The historic centre is formed by the square Náměstí F. L. Věka and adjacent streets. Its main landmark is the Renaissance town hall with a 45 m-high tower. In the tower is the town museum and art gallery with early works of František Kupka. In the middle of the square is a Marian column from 1733.

The Church of Saint Wenceslaus was first mentioned in 1350. Its part is an early Baroque bell tower. The cemetery Church of Holy Spirit was built in Renaissance style in the 16th century.

The former Dobruška Synagogue is nowadays part of the town museum. The synagogue was built in the 18th century and then rebuilt in the neo-Gothic style in 1867, after it was damaged by a fire. There is also the Jewish cemetery with the oldest preserved tomb from 1688.

Records taken from a collection
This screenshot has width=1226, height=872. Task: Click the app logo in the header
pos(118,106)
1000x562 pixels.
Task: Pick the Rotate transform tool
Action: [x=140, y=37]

THINGS TO DO:
A) According to the passage about the historic landmarks, how tall is the tower of the Renaissance town hall?
B) Please explain why the synagogue was rebuilt in 1867, as stated in the passage about the historic landmarks.

TASK SOLUTIONS:
A) The tower is 45 m high.

B) The synagogue was rebuilt in 1867 because a fire had damaged it. It was rebuilt in the neo-Gothic style.